Can you edit the data below so that each "Instruction" becomes "Command", with nothing else changed?

Records for the exercise:
** Start **
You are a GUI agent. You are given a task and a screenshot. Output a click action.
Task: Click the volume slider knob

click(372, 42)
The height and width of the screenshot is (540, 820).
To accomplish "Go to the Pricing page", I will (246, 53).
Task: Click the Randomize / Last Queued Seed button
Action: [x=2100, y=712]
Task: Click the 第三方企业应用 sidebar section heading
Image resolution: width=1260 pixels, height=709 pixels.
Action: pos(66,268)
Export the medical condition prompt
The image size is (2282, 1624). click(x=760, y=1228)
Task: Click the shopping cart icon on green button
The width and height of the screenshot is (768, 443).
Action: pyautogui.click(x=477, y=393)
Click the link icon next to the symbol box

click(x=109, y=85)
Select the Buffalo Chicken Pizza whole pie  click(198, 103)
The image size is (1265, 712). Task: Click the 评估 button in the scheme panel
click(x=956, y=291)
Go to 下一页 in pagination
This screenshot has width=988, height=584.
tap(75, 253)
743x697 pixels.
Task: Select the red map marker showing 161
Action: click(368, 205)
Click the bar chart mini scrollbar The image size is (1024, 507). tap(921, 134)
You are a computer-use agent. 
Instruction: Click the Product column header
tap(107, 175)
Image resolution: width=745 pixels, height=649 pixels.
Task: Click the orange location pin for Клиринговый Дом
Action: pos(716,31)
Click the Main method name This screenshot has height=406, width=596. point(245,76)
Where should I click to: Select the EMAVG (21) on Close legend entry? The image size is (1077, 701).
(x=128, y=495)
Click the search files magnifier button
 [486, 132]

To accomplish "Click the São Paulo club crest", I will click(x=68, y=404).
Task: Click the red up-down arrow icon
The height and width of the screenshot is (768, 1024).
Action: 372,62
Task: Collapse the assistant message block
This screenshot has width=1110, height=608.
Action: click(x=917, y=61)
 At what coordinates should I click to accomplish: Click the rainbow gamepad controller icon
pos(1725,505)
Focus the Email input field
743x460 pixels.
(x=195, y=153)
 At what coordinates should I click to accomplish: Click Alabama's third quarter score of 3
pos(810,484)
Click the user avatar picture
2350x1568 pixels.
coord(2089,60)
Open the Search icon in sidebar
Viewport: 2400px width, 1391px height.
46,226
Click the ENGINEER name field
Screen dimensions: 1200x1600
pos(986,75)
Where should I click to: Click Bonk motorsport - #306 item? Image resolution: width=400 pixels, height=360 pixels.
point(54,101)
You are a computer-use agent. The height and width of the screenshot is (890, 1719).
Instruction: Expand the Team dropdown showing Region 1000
** End **
Final result:
You are a GUI agent. You are given a task and a screenshot. Output a click action.
Task: Click the volume slider knob

click(372, 42)
The height and width of the screenshot is (540, 820).
To accomplish "Go to the Pricing page", I will (246, 53).
Task: Click the Randomize / Last Queued Seed button
Action: [x=2100, y=712]
Task: Click the 第三方企业应用 sidebar section heading
Image resolution: width=1260 pixels, height=709 pixels.
Action: pos(66,268)
Export the medical condition prompt
The image size is (2282, 1624). click(x=760, y=1228)
Task: Click the shopping cart icon on green button
The width and height of the screenshot is (768, 443).
Action: pyautogui.click(x=477, y=393)
Click the link icon next to the symbol box

click(x=109, y=85)
Select the Buffalo Chicken Pizza whole pie  click(198, 103)
The image size is (1265, 712). Task: Click the 评估 button in the scheme panel
click(x=956, y=291)
Go to 下一页 in pagination
This screenshot has width=988, height=584.
tap(75, 253)
743x697 pixels.
Task: Select the red map marker showing 161
Action: click(368, 205)
Click the bar chart mini scrollbar The image size is (1024, 507). tap(921, 134)
You are a computer-use agent. 
Command: Click the Product column header
tap(107, 175)
Image resolution: width=745 pixels, height=649 pixels.
Task: Click the orange location pin for Клиринговый Дом
Action: pos(716,31)
Click the Main method name This screenshot has height=406, width=596. point(245,76)
Where should I click to: Select the EMAVG (21) on Close legend entry? The image size is (1077, 701).
(x=128, y=495)
Click the search files magnifier button
 [486, 132]

To accomplish "Click the São Paulo club crest", I will click(x=68, y=404).
Task: Click the red up-down arrow icon
The height and width of the screenshot is (768, 1024).
Action: 372,62
Task: Collapse the assistant message block
This screenshot has width=1110, height=608.
Action: click(x=917, y=61)
 At what coordinates should I click to accomplish: Click the rainbow gamepad controller icon
pos(1725,505)
Focus the Email input field
743x460 pixels.
(x=195, y=153)
 At what coordinates should I click to accomplish: Click Alabama's third quarter score of 3
pos(810,484)
Click the user avatar picture
2350x1568 pixels.
coord(2089,60)
Open the Search icon in sidebar
Viewport: 2400px width, 1391px height.
46,226
Click the ENGINEER name field
Screen dimensions: 1200x1600
pos(986,75)
Where should I click to: Click Bonk motorsport - #306 item? Image resolution: width=400 pixels, height=360 pixels.
point(54,101)
You are a computer-use agent. The height and width of the screenshot is (890, 1719).
Command: Expand the Team dropdown showing Region 1000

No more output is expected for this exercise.